The 2-stage tower is battered at the base and has a plinth band, above which is a deeply recessed window in the W wall. A narrow loop is above this window. The upper stage has narrow lintelled belfry openings with louvres. The embattled parapet projects on a simple corbel table, and behind it is a saddleback roof with apex weathervane.
Interior
The nave has a 4-bay arched-brace roof. The chancel arch has 2 orders of continuous chamfer and hood mould. The 3-bay arched-brace chancel roof has foliage bosses salvaged from the earlier medieval roof. An organ recess on the N side of the chancel has 2 orders of chamfer dying into the imposts. To its R is a pointed vestry door. A similar pointed tower doorway is at the W end of the nave.
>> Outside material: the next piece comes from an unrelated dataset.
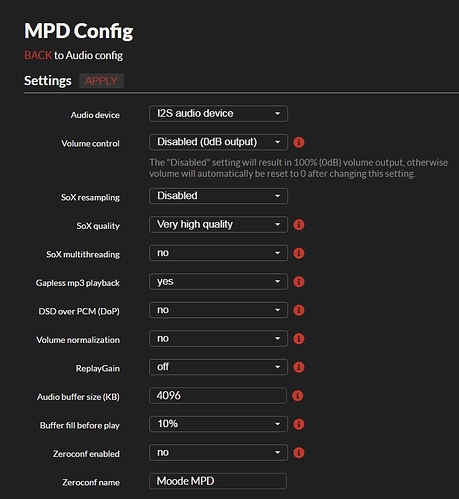Screen dimensions: 459x499
Task: Show info for SoX quality
Action: [x=299, y=225]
A C15 bracket stoup survives on the R side of the S door, with a fine chip-carved design very similar to fonts at Llantrisant, Llanharry and Pyle. Other fixtures are C19 or later. The font has an octagonal bowl on detached marble shafts with stiff-leaf capitals. The simple polygonal wooden pulpit has blind Gothic panels. Pews and choir stalls have moulded ends, while the communion rail has twisted iron uprights with scrollwork brackets, to a moulded wooden hand rail. A panelled wooden reredos has brattishing behind the altar. In the SE corner of the nave is a war memorial in the form of an alabaster wall tablet. Other memorials, retained from the earlier church, were set up in the chancel. In the S wall is an alabaster wall tablet by Phillips of Talgarth, to Rev Lewis Price (d 1812) and his family erected c1865. Next to it is a polished granite wall tablet to Watkin Rhys (d 1880). Brass plaques dated 1886 either side of the E window commemorate the Morgan and Harris families of Bodwigiad.
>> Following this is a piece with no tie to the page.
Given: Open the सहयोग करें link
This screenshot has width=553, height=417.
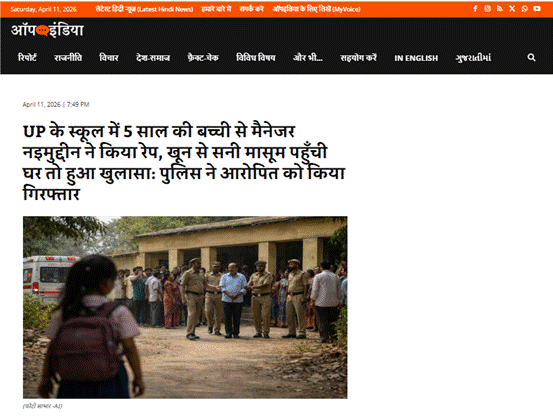Looking at the screenshot, I should (x=358, y=58).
Several windows have stained glass. The E window, of 1896 and showing the Ascension, and the contemporary S chancel window depicting the Presentation at the Temple, were designed by Henry Holiday and made by Powell's of London. The N chancel window shows the Virgin Mary and is in the style of Edward Burne Jones. In the nave the S wall has SS David and Andrew at the E end, which commemorates the engineer and manager of the Dowlais ironworks William Menelaus (1818-83), and Faith and Charity to the W of 1947 by Powell's(?). In the N wall of the nave, the E window has male and female figures of c1919, the W window is a late C20 replacement depicting SS Peter and Paul.
Reason for designation
Listed as a parish church on a medieval hilltop site, retaining a post-medieval tower characteristic of the district and internal detail including a medieval stoup and good late C19 glass. The church is the centrepiece of a strong visual group including the chuchyard wall, The Rectory, and a well-preserved signpost.